About this exercise: Set down all of the records exactly.

Data:
——

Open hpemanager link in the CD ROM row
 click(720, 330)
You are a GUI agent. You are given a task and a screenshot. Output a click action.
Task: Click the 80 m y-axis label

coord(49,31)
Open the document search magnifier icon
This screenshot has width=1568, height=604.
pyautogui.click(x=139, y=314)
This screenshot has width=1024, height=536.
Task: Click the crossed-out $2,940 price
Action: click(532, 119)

——

Result of this task:
Open hpemanager link in the CD ROM row
 click(720, 330)
You are a GUI agent. You are given a task and a screenshot. Output a click action.
Task: Click the 80 m y-axis label

coord(49,31)
Open the document search magnifier icon
This screenshot has width=1568, height=604.
pyautogui.click(x=139, y=314)
This screenshot has width=1024, height=536.
Task: Click the crossed-out $2,940 price
Action: click(532, 119)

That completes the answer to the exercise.